Breathing is fundamental to life, yet for many, it becomes a source of discomfort, tension, and anxiety. If you’re feeling trapped in the cycle of air hunger, panic attacks, or hyperventilation, you’re not alone. Breathing pattern disorders (BPDs) like stomach gripping, shallow breathing or chronic breath-holding often accompany physical and emotional distress.


The good news is that these patterns can be retrained, paving the way for better health and resilience. In this blog, we’ll dive into the science behind disordered breathing, with a focus on stomach gripping and upper abdominal tension. You’ll learn how these patterns develop, how they impact your mind/body, and actionable strategies to restore natural breathing mechanics for better overall well-being.


The Science of Dysfunctional Breathing

Breathing is more than an automatic function—it’s a behavior and movement pattern deeply intertwined with our nervous system, posture, and mental health.
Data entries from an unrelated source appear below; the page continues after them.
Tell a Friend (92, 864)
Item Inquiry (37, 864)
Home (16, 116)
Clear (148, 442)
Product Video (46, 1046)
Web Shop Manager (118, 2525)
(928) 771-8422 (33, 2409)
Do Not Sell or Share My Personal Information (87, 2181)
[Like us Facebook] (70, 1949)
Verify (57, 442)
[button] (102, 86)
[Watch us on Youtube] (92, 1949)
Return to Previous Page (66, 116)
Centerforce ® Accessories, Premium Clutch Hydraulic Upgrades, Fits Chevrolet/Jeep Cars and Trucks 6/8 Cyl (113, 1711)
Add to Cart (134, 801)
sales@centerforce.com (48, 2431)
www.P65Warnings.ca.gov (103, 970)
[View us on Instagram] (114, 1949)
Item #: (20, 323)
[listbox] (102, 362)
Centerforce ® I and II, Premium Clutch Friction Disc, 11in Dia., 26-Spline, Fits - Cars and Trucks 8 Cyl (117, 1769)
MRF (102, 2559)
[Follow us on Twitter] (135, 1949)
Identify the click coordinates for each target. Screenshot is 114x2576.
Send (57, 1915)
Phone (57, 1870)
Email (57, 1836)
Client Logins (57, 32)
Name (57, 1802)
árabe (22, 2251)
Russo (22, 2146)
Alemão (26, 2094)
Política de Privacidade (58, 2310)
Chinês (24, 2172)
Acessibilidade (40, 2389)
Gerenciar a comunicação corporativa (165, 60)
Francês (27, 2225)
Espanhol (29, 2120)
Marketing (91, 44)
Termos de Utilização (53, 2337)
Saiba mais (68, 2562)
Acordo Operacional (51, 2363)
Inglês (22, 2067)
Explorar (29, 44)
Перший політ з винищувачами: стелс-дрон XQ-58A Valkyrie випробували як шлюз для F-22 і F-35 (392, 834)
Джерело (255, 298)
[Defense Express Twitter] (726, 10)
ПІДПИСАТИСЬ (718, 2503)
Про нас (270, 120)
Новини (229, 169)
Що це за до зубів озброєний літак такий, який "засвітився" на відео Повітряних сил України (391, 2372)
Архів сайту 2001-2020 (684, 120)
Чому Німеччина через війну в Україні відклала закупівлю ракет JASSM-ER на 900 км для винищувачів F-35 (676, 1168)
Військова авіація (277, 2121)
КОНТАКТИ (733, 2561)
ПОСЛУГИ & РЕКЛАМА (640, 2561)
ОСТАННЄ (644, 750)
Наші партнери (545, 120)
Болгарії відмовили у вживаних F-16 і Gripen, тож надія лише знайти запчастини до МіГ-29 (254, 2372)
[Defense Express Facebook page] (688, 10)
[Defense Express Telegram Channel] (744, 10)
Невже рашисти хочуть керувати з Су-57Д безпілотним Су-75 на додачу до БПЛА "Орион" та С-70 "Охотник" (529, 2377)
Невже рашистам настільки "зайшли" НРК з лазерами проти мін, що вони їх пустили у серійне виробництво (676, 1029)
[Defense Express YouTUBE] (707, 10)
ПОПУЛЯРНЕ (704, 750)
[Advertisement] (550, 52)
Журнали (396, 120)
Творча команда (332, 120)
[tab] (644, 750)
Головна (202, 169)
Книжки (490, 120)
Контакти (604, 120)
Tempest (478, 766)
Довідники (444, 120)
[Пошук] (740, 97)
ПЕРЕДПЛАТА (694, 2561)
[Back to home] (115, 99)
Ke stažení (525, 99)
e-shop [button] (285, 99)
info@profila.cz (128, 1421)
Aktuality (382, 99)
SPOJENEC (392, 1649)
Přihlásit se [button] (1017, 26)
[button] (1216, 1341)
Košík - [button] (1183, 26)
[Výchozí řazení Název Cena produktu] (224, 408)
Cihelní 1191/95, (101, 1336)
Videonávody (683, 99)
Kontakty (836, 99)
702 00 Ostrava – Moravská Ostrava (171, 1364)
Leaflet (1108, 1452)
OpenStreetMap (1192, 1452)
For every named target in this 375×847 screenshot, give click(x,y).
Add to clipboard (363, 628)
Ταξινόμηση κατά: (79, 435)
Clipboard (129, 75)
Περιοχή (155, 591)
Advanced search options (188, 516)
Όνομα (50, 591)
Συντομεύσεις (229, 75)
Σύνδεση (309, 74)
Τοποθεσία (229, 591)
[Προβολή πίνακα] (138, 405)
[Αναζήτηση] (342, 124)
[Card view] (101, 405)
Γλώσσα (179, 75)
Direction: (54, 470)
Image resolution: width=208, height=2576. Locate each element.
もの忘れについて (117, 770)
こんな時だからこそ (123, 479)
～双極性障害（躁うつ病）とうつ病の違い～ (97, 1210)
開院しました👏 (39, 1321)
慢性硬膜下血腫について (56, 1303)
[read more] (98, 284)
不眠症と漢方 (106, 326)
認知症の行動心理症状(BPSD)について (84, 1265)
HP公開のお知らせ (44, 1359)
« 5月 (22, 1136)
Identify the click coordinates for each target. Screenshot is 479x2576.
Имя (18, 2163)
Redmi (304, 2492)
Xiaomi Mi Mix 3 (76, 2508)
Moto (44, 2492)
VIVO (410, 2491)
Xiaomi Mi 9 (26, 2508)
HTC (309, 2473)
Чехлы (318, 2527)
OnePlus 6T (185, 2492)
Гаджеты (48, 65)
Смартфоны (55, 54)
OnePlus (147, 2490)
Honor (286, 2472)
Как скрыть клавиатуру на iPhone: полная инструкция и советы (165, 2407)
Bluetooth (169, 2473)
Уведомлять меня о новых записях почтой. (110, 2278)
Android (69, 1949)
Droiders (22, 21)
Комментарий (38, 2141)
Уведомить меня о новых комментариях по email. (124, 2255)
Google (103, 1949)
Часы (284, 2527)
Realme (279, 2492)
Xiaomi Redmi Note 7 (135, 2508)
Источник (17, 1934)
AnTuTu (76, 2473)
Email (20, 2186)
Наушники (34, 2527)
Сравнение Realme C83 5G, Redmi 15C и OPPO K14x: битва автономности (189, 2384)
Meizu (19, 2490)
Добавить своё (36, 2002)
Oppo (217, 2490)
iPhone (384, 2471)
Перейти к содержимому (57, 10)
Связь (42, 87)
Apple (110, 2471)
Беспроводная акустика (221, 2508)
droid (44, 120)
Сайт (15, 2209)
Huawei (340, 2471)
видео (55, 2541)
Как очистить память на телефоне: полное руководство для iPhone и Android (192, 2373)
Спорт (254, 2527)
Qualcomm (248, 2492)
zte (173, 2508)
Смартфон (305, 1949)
Dysfunctional breathing patterns often develop as a response to chronic stress, trauma, or poor postural habits.

Dr. Rosalba Courtney, an expert in functional breathing, explains: “Dysfunctional breathing impacts not only your respiratory system but also your physical, emotional, and cognitive well-being.”


How to breathe
The Power of Breathing Well

Common Dysfunctional Breathing Patterns

If you are interested more in this topic check out my other blog post that goes into further detail.

  1. Mouth Breathing: Weakens the diaphragm and overstimulates the sympathetic nervous system.

  2. Paradoxical Breathing: The chest and shoulders rise during inhalation while the stomach draws inward, disrupting natural mechanics.

  3. Shallow Breathing: Relies heavily on neck and shoulder muscles, leading to tension and fatigue.

  4. Stomach Gripping: Chronic tension in the upper abdomen restricts natural diaphragm movement.

  5. Breath-Holding: Triggers a fight-or-flight response and increases CO2 sensitivity.

  6. Hyperventilation: Rapid breathing expels CO2 excessively, worsening panic and dizziness symptoms.


What is Stomach Gripping?

Stomach gripping, or upper abdominal gripping, is a chronic tension pattern where the abdominal muscles remain contracted, even at rest. This pattern often develops subconsciously, rooted in stress, trauma, or societal pressures related to body image.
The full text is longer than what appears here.